0706 GMT December 14, 2019
Approximately 3.3 million people in the United States have chronic hepatitis C infection, which causes inflammation of the liver and can lead to serious liver problems like cirrhosis, which is a late stage of scarring — fibrosis — of the liver caused by hepatitis and chronic alcoholism, UPI wrote.
Researchers analyzed hepatitis C patients and found that after taking the drug sofosbuvir, the number of patients needing transplants was reduced by 40 percent.
They compared outcomes of 1,857 patients prior to the US Food and Drug Administration's, or FDA, approval of sofosbuvir in 2013 with 623 similar patients treated with sofosbuvir after its approval.

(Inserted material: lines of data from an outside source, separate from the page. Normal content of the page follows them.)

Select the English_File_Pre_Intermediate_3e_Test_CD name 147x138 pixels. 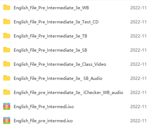pos(56,22)
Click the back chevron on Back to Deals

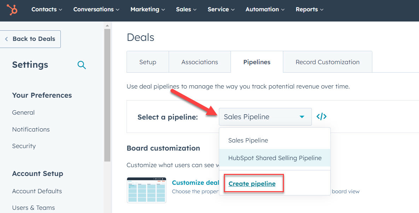(x=7, y=39)
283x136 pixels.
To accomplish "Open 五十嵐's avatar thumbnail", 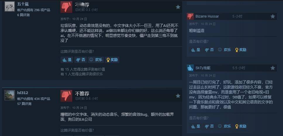I will 10,6.
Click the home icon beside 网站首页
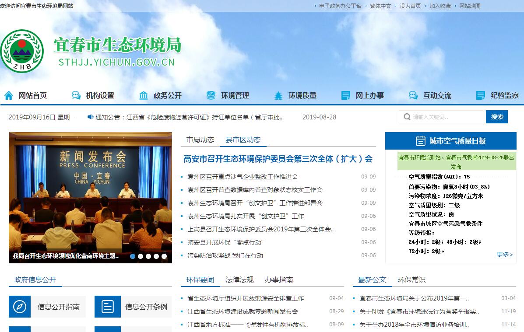The width and height of the screenshot is (524, 332). (x=9, y=95)
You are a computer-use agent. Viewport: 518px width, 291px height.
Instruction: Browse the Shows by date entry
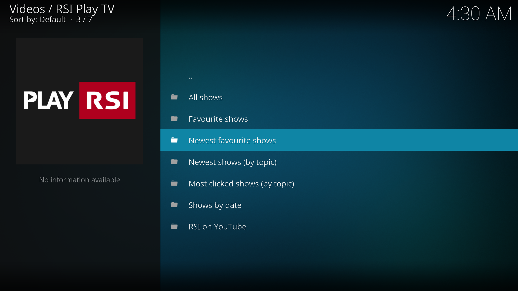click(x=215, y=205)
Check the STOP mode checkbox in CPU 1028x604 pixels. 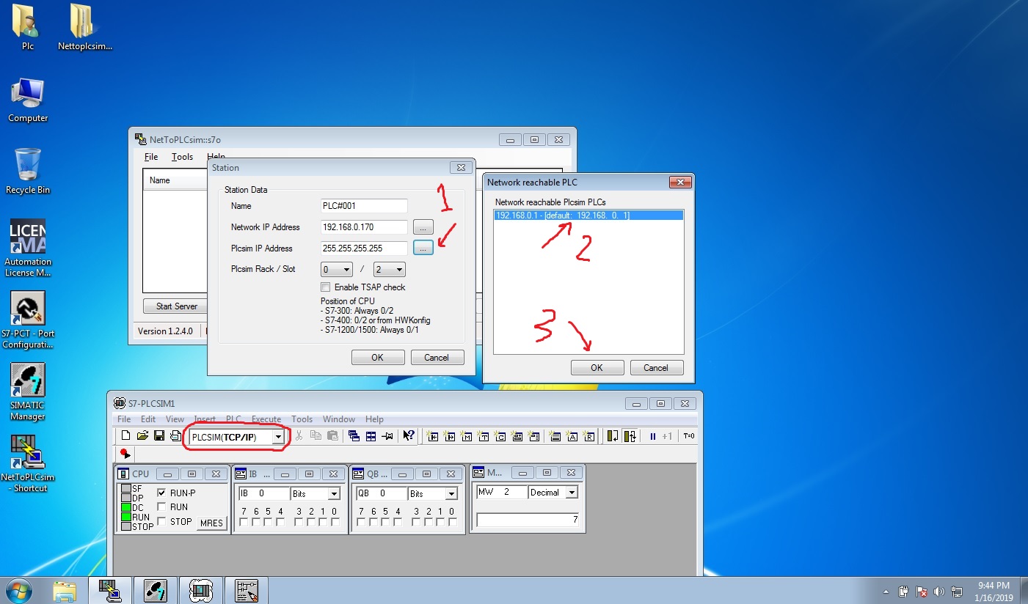click(x=161, y=522)
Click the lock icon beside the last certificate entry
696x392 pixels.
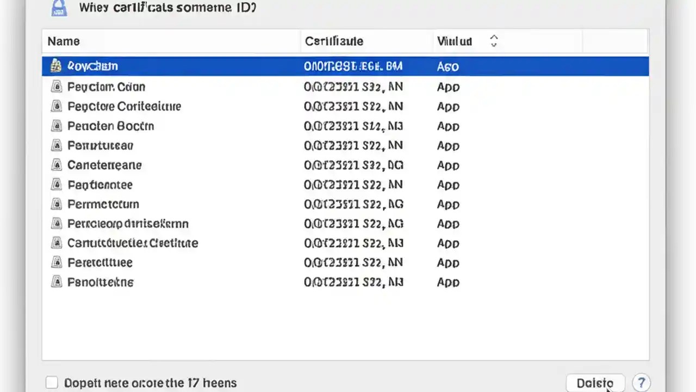[57, 282]
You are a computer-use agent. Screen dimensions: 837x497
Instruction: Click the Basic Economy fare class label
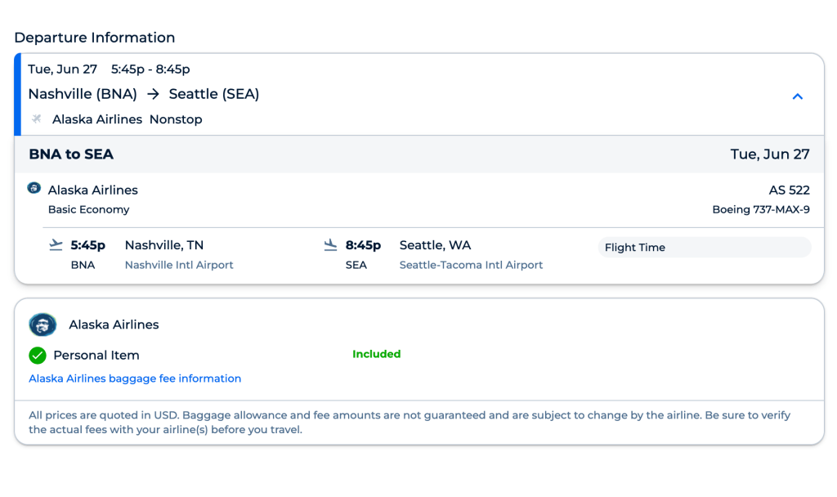(88, 209)
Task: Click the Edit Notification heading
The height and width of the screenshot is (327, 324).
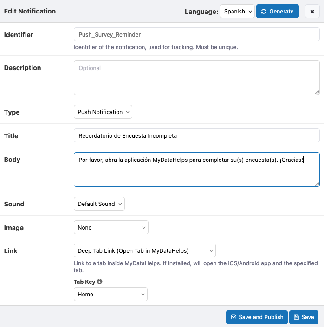Action: tap(30, 11)
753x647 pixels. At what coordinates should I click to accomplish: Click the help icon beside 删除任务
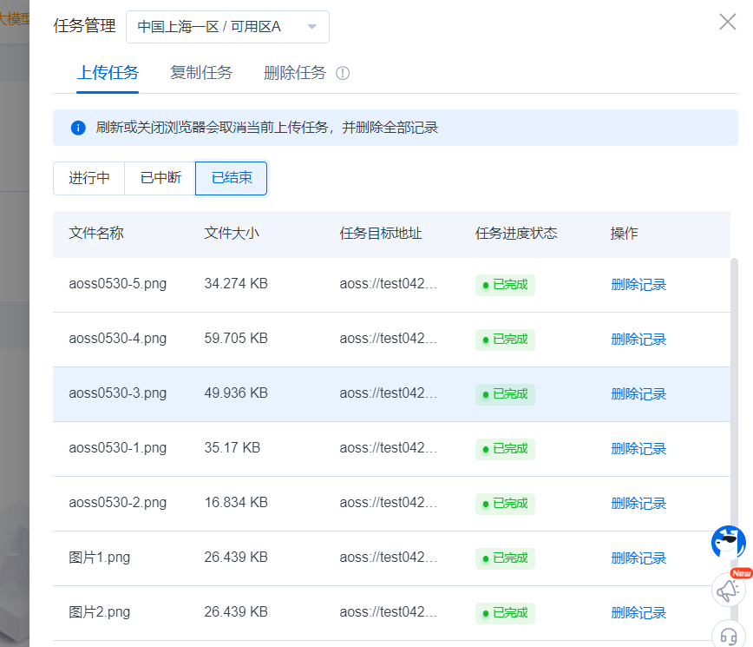tap(343, 73)
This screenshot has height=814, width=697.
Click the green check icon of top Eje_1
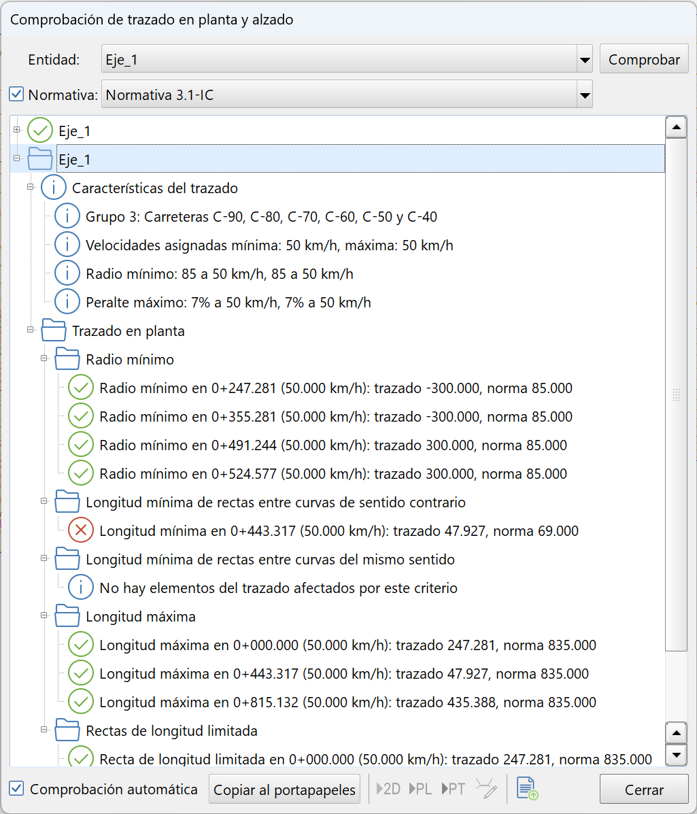point(40,131)
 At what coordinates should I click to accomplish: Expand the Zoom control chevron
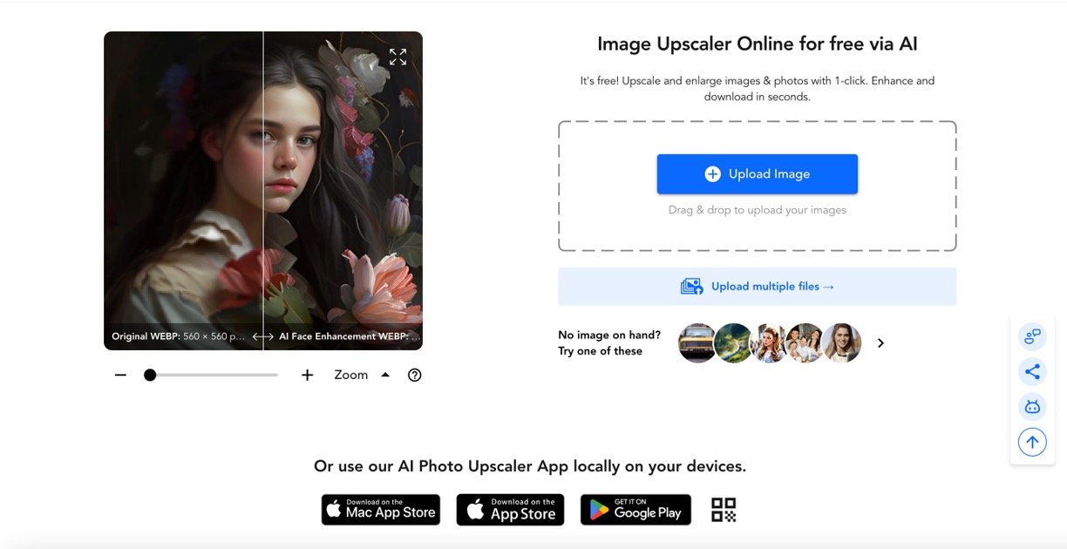click(384, 374)
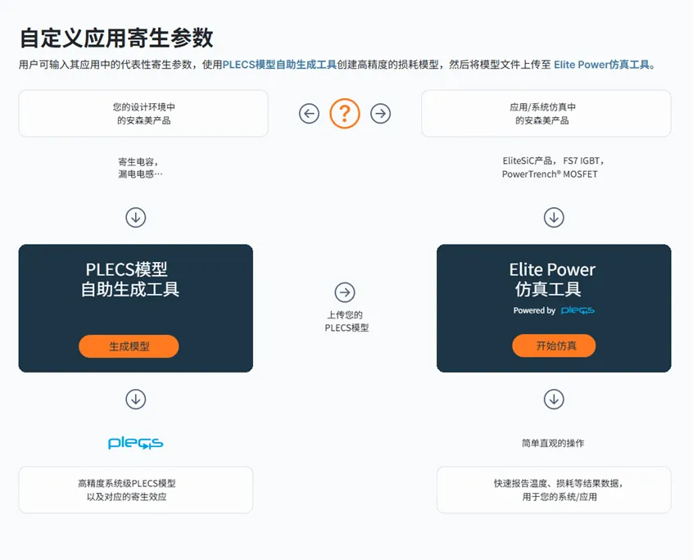Click the 生成模型 orange button
The image size is (693, 560).
129,346
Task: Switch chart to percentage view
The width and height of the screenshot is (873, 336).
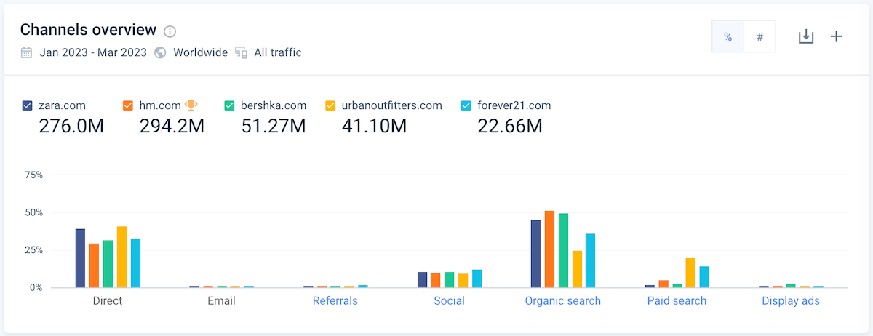Action: [728, 36]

"Prior to FDA approval of sofosbuvir, patients with the most advanced stages of cirrhosis either died from their disease or ended up receiving a transplant," Dr. Michael Charlton, lead researcher from Intermountain Healthcare's Intermountain Medical Center Transplant Program, said in a press release.
"We found that by treating those patients, who were on the verge of needing a transplant, with sofosbuvir-based therapies, we greatly reduced the liver transplant and mortality rates."
Researchers found that only 3 percent of patients taking sofosbuvir required a transplant, while 40 percent of untreated patients who ended up needing a transplant.
"We found the sicker a patient was, the more benefit they experienced by using sofosbuvir," Charlton said. "However, many people around the world who might benefit most from this therapy don't have access to it because the regulatory authorities haven't felt it safe for use in patients with advanced stages of liver disease due to hepatitis C. Our research shows the benefits of this drug include significantly improving the health of even the sickest patients, allowing them to return to their normal life sooner."
The research will be presented at the 2017 International Liver Transplant Society Scientific Session.